Caciques de Distrito – No. 73
- Pitcher
- Born: October 30, 1992 (age 33) Villa de Cura, Venezuela
- Bats: RightThrows: Right

MLB debut
- August 16, 2018, for the Los Angeles Angels

MLB statistics (through 2018 season)
- Win–loss record: 0–0
- Earned run average: 0.00
- Strikeouts: 0
- Stats at Baseball Reference

Teams
- Los Angeles Angels (2018);

= Osmer Morales =

Venezuelan baseball player (born 1992)

Osmer Eduardo Morales (born October 30, 1992) is a Venezuelan professional baseball pitcher for the Caciques de Distrito of the Venezuelan Major League. He has previously played in Major League Baseball (MLB) for the Los Angeles Angels.

==Career==
===Seattle Mariners===
On May 1, 2010, Morales signed with the Seattle Mariners as an international free agent. He spent his first four professional seasons with the Venezuelan Summer League Mariners, making two scoreless appearances in each of his first two seasons in 2010 and 2011. Morales recorded a 2.08 ERA with 13 strikeouts in 10 games in 2012; in 2013 he logged a 5–1 record and 1.86 ERA with 66 strikeouts and five saves across 15 games.

Morales made 11 appearances (8 starts) for the rookie-level Arizona League Mariners in 2014, posting a 5–2 record and 2.20 ERA with 65 strikeouts over 49 innings of work. He spent the 2015 campaign with the Single-A Clinton LumberKings. In 43 appearances primarily out of the bullpen, Morales compiled a 1–8 record and 4.10 ERA with 85 strikeouts across 83 1/3 innings pitched.

In 2016, Morales made 32 appearances (14 starts) split between Single–A Clinton and the High–A Bakersfield Blaze, posting an aggregate 5–6 record and 3.32 ERA with 134 strikeouts across 116 2/3 innings pitched. He elected free agency following the season on November 7, 2016.

===Los Angeles Angels===
On November 14, 2016, Morales signed a minor league contract with the Los Angeles Angels. Morales spent the 2017 season with the Double-A Mobile BayBears and Triple-A Salt Lake Bees, posting a combined 6–5 record and 4.19 ERA with 121 strikeouts across 126 2/3 innings pitched. Morales was invited to spring training for the 2018 season, failed to make the team and was assigned to Salt Lake to begin the year.
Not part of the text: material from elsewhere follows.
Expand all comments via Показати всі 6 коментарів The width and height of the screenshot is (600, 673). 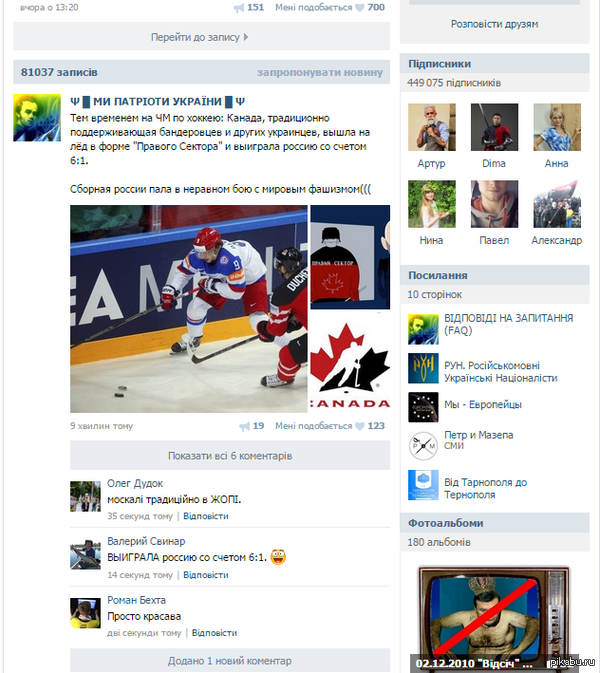coord(230,455)
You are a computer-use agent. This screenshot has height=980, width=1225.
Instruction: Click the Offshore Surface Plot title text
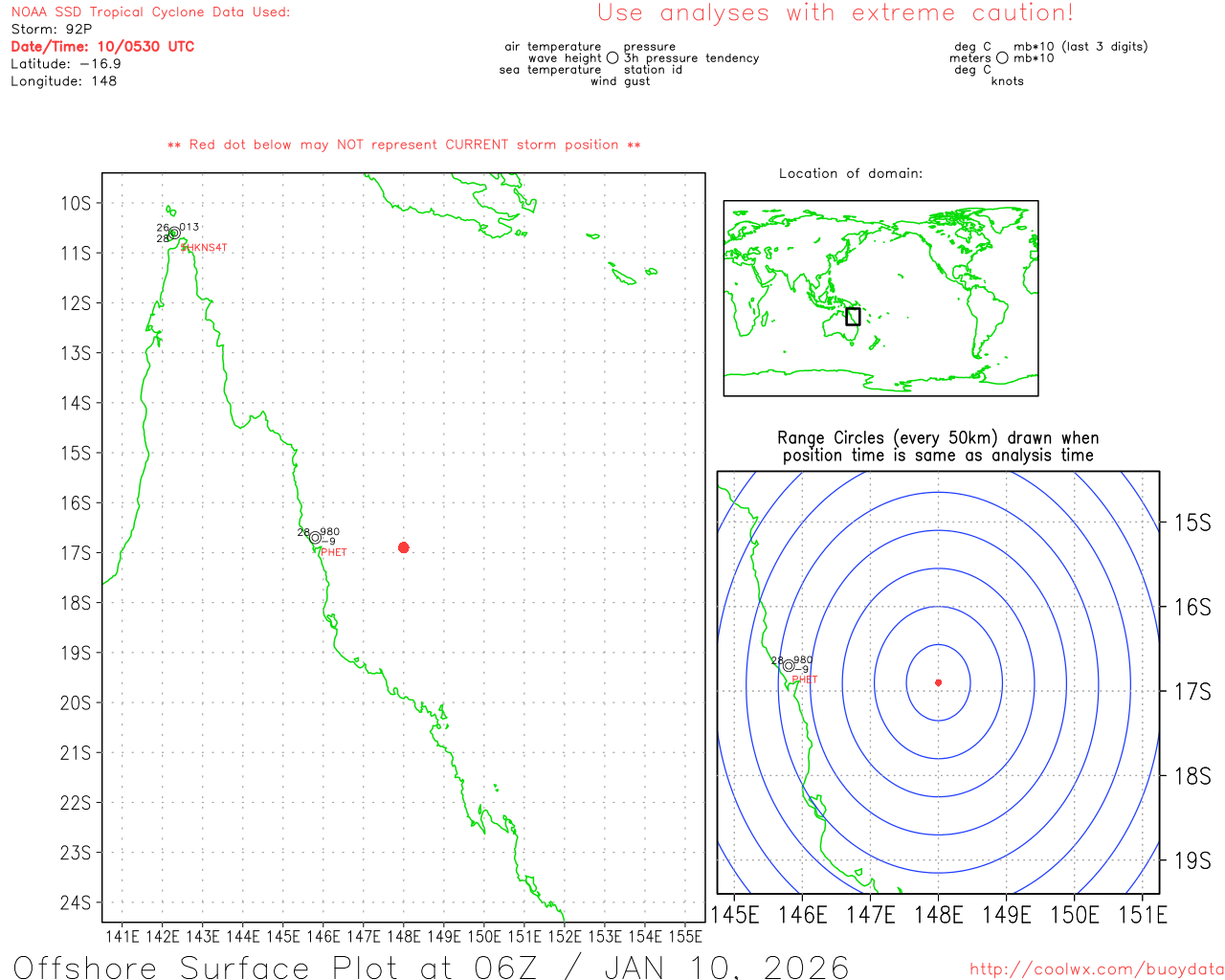431,968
On August 13, 2018, Morales was selected to the 40-man roster and promoted to the major leagues for the first time. He made his MLB debut on August 16, tossing 1/3 of an inning and allowing one hit against the Texas Rangers. Morales was designated for assignment by the Angels on September 3, following the acquisition of Luke Farrell. He cleared waivers and was sent outright to Triple-A Salt Lake on September 6. Morales elected free agency following the season on November 2.

On February 11, 2020, Morales signed with the Cleburne Railroaders of the American Association of Independent Professional Baseball. However, the team was not selected by the league to compete in the condensed 2020 season due to the COVID-19 pandemic. Morales was not chosen by another team in the dispersal draft, and therefore became a free agent.

===Bravos de León===
On March 10, 2021, Morales signed with the Bravos de León of the Mexican League. Morales recorded a 2–4 record and 7.24 ERA in 7 appearances before being released on June 27.

===Algodoneros de Unión Laguna===
On June 29, 2021, Morales signed with the Algodoneros de Unión Laguna of the Mexican League. In 6 starts, Morales went 1–3 with a 5.46 ERA and 25 strikeouts. He was released following the season on October 20.

===Piratas de Campeche===
On November 28, 2023, Morales signed with the Piratas de Campeche of the Mexican League. In 6 starts for Campeche, he struggled to a 9.93 ERA with 24 strikeouts across 22 2/3 innings of work. On May 21, 2024, Morales was released by the Piratas.

===El Águila de Veracruz===
On December 26, 2024, Morales signed with El Águila de Veracruz of the Mexican League. However, he was released prior to the start of the season on April 2, 2025.

===Caciques de Distrito===
In April 2025, Morales signed with the Caciques de Distrito of the Venezuelan Major League.